Sunday:はじめてアツムを見たのは、ドラムの番長がやってるAFNICAというバンドのライヴで、アツムはギターを弾いてたんですよ。あれは何年前かな?
アツム:13年前ですかね。
Sunday:何歳くらいやったっけ?
アツム:僕は20歳でしたね。
Sunday:それが最初の出会いで、喋ったのはもっと後かもね。
アツム:でも、20歳の時にはワンダフルの前身バンド・しゃかりきコロンブス。のサポートをやってましたね。
Sunday:じゃあ、出会ってすぐに「サポートでギターよろしく」みたいな感じで誘ったのかも。

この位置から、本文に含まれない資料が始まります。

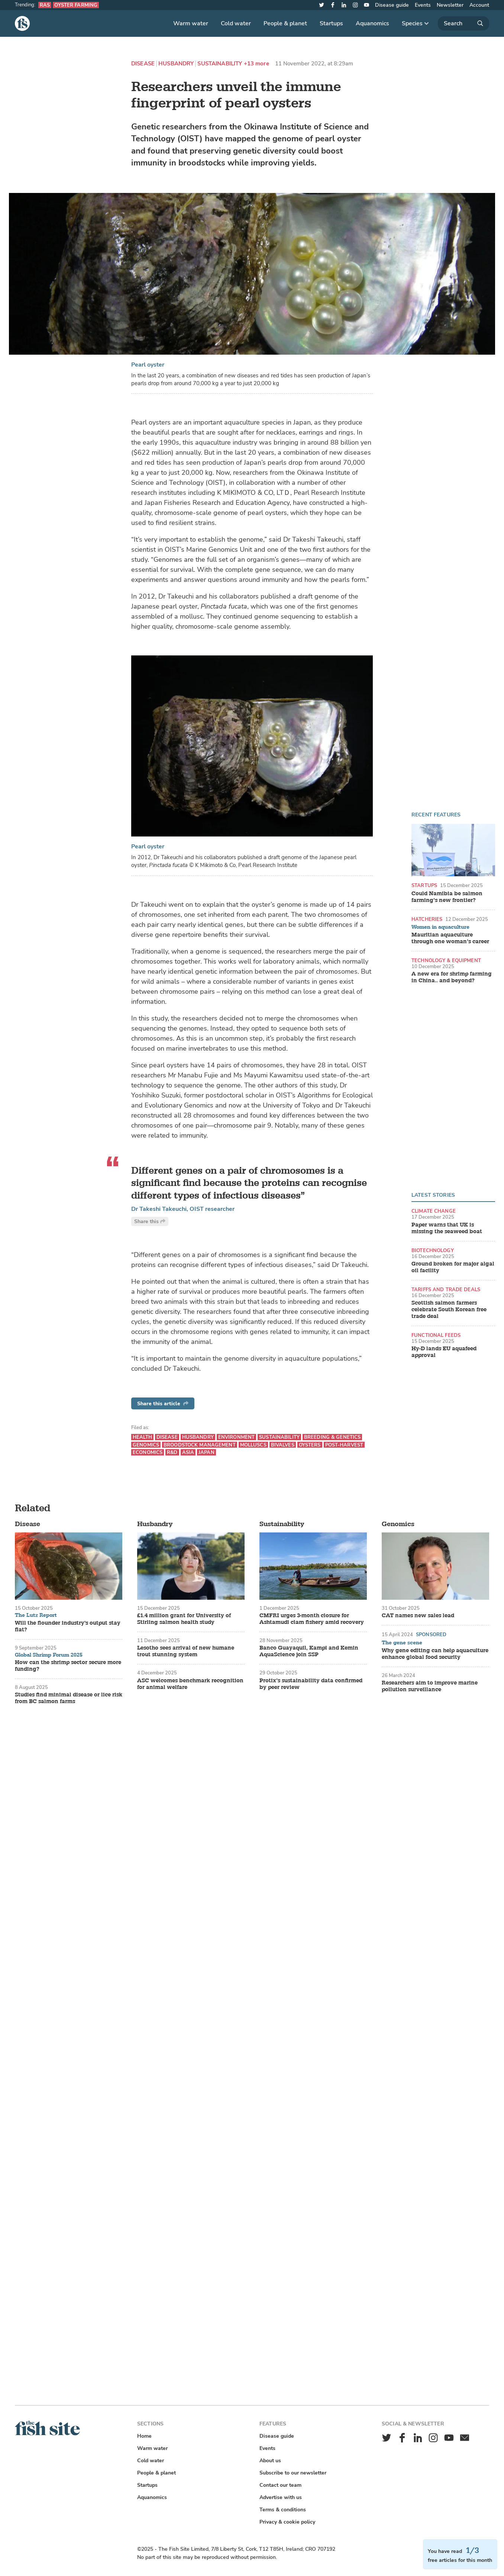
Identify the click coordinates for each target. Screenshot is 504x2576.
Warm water (190, 23)
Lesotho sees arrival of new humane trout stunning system (185, 1651)
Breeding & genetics (332, 1437)
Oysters (310, 1445)
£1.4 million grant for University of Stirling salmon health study (184, 1619)
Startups (331, 23)
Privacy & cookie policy (287, 2521)
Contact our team (280, 2485)
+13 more (256, 64)
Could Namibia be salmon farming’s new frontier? (446, 897)
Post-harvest (344, 1445)
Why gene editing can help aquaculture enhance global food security (435, 1654)
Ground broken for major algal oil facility (452, 1267)
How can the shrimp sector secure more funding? (68, 1666)
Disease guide (392, 5)
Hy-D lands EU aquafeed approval (443, 1352)
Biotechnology (432, 1250)
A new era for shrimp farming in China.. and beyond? (451, 977)
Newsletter (450, 5)
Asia (188, 1452)
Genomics (146, 1445)
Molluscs (253, 1445)
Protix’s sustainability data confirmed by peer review (310, 1684)
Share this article (162, 1403)
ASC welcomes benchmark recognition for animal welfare (190, 1684)
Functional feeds (436, 1335)
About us (270, 2460)
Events (423, 5)
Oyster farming (75, 5)
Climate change (433, 1211)
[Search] (463, 23)
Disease (143, 64)
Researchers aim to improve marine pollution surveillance (430, 1686)
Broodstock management (200, 1445)
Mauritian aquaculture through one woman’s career (450, 938)
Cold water (236, 23)
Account (479, 5)
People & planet (285, 23)
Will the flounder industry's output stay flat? (67, 1626)
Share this (149, 1221)
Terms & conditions (282, 2509)
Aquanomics (372, 23)
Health (142, 1437)
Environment (236, 1437)
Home (144, 2436)
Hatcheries (426, 919)
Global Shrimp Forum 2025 (49, 1655)
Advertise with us (280, 2497)
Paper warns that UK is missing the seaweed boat (446, 1228)
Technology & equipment (446, 960)
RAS (45, 5)
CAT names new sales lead (418, 1615)
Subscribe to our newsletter (292, 2472)
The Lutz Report (36, 1615)
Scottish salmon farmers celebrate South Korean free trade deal (449, 1310)
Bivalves (282, 1445)
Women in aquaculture (440, 927)
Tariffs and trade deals (445, 1289)
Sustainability (219, 64)
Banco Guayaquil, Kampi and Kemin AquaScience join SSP (308, 1651)
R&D (172, 1452)
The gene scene (402, 1643)
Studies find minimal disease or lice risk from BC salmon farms (68, 1698)
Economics (147, 1452)
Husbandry (176, 64)
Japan (206, 1452)
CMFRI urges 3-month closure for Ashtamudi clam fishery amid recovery (311, 1619)
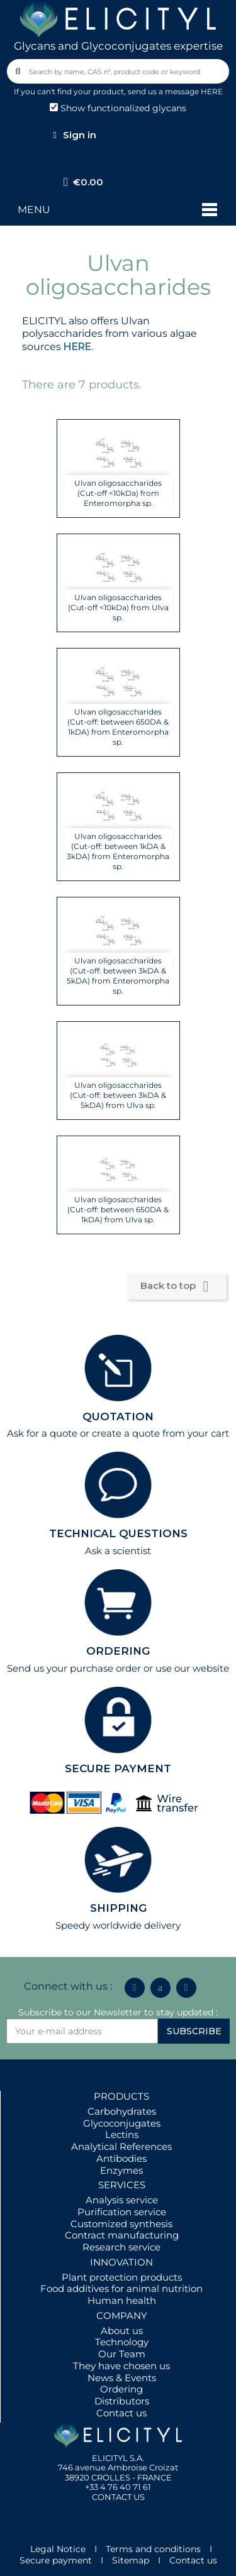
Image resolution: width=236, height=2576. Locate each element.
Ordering (121, 2389)
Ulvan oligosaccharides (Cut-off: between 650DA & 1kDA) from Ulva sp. (118, 1209)
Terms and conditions (153, 2549)
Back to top (176, 1286)
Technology (122, 2342)
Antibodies (121, 2158)
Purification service (121, 2212)
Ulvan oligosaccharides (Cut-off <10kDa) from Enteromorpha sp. (118, 493)
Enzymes (121, 2170)
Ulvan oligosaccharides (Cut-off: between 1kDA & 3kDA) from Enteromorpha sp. (118, 851)
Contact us (121, 2413)
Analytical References (121, 2146)
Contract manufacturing (122, 2235)
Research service (121, 2247)
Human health (121, 2300)
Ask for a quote (42, 1433)
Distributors (121, 2401)
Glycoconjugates (121, 2123)
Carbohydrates (121, 2111)
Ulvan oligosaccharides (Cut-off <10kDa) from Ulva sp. (118, 607)
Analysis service (122, 2200)
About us (122, 2331)
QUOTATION (118, 1416)
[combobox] (119, 71)
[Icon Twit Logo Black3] (160, 1988)
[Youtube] (186, 1988)
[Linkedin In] (135, 1988)
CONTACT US (118, 2497)
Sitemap (130, 2560)
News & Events (121, 2378)
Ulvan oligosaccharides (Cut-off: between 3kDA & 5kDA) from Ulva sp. (118, 1095)
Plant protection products (122, 2277)
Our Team (121, 2354)
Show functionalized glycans (118, 108)
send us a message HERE (175, 91)
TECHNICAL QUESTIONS (118, 1533)
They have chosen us (121, 2366)
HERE (77, 347)
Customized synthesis (121, 2224)
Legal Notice (58, 2549)
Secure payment (56, 2560)
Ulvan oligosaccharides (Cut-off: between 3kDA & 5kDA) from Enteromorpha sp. (118, 975)
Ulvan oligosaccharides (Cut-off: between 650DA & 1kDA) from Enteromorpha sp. (118, 727)
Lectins (121, 2134)
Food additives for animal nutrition (121, 2288)
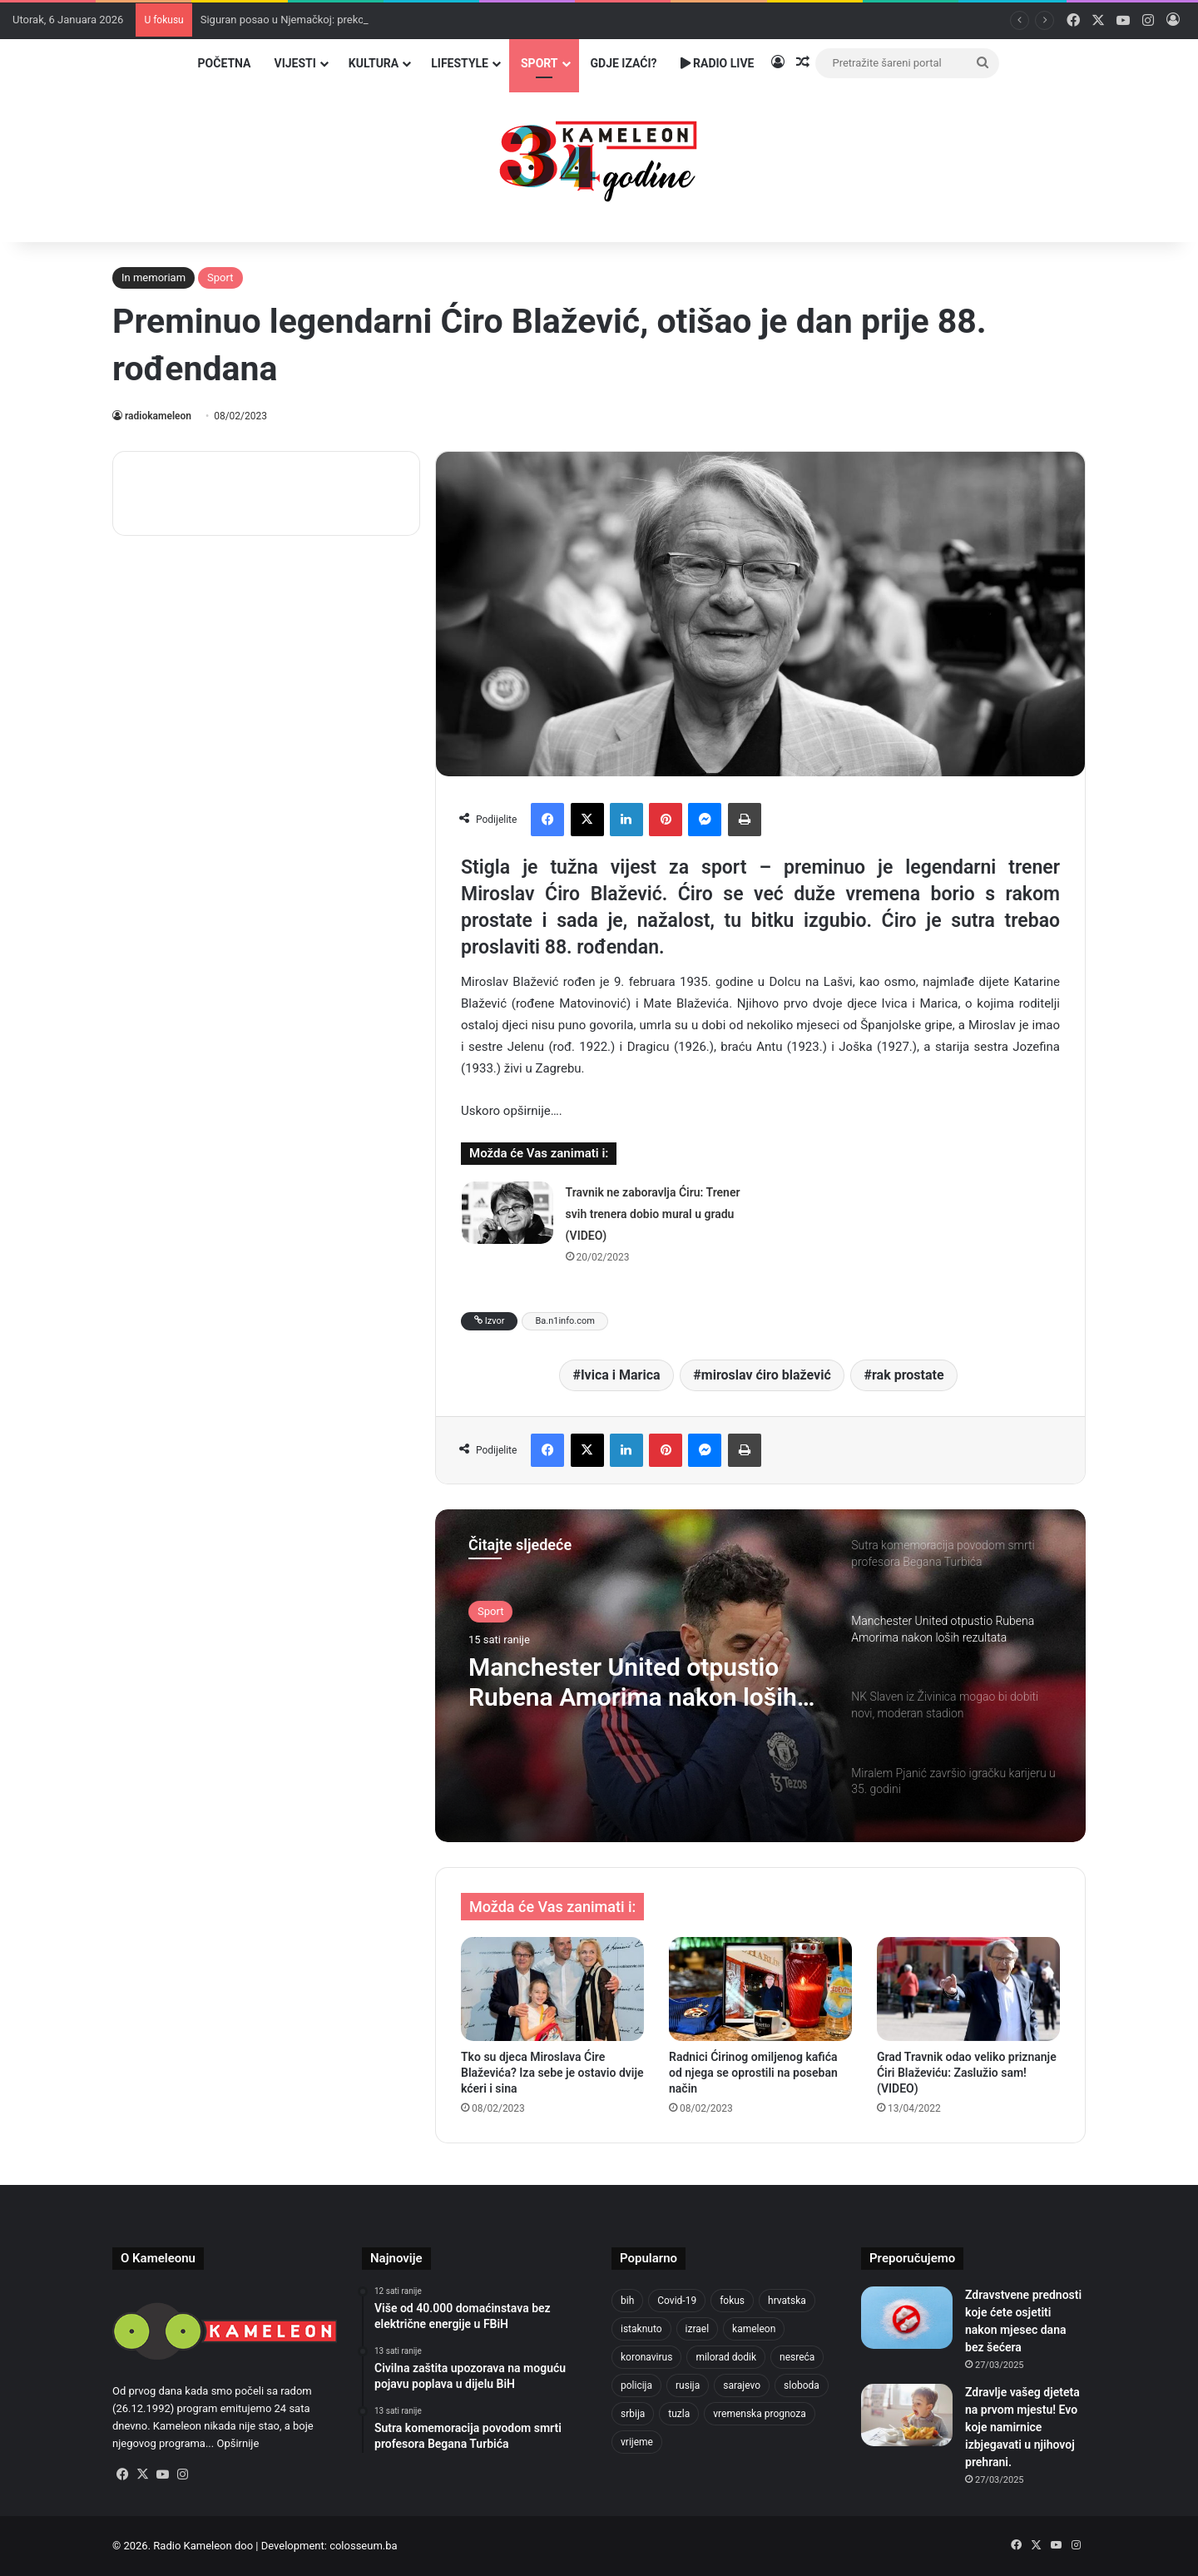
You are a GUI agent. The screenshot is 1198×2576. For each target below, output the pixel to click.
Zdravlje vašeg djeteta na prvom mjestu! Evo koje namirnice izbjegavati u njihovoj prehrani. (1022, 2427)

アツム:まだ全然喋ってない状態で、Sundayさんとふたりでボーダー柄のTシャツを買いに行った記憶があります(笑)。ただ、人見知りなんで全然喋ることもできなくて。
──しゃかりきコロンブス。といえば、ボーダー柄の衣装ですからね。
Sunday:それにしてもボーダーを着こなすのは難しいよね。生でカジヒデキさんを見て以来、ステージ衣装としては、もう着てないから。
アツム:そうですね、着なくなっちゃいましたもんね。
Sunday:もはや着ている自分が恥ずかしくなってしまいました。……という感じで、振り返ると13年前の出会いですね。
アツム:出会いはそうなんですけど、僕が初めてSundayさんを見たのは雑誌だったんですよ。Sundayさんがやっていたバンド・A.S.Pが載っていて、そこで知りました。その写真のなかでもボーダーを着てて。なぜか分かんないですけど、そのページを切り抜いてましたね。写真も服もすごいオシャレやったんですよ。
Sunday:それ何歳くらい?
アツム:17ぐらいですかね。
Sunday:それはすごいな。そんなニッチな記事を切り抜くっていうことは、アツムもオシャレな高校生やったんや。
アツム:えっと、僕自身はオシャレな高校生ではなかったです。
──とにかく、アツムさんのなかでは「Sundayさんは誌面に載るような向こう側の人」という認識からはじまったんですね。
アツム:そうですね。なのではじめて会った時は……テレビの人みたいなイメージで怖かったですね。オーラがあるから。
Sunday:オーラ? その頃はまだ消しきれてない時かもね。
アツム:いまは消したんですか?(笑)。
Sunday:とにかく消すように心がけてんねんけど、まだ若い部分があって、ちょっとだけオーラを残してしまうみたいな。いま考えると恥ずかしいけど、その時は残ってたかも。
アツム:怖かったし緊張しちゃいましたね。
Sunday:それがいちばんの反省ですね。年下の人を緊張させるのはいちばんよくない。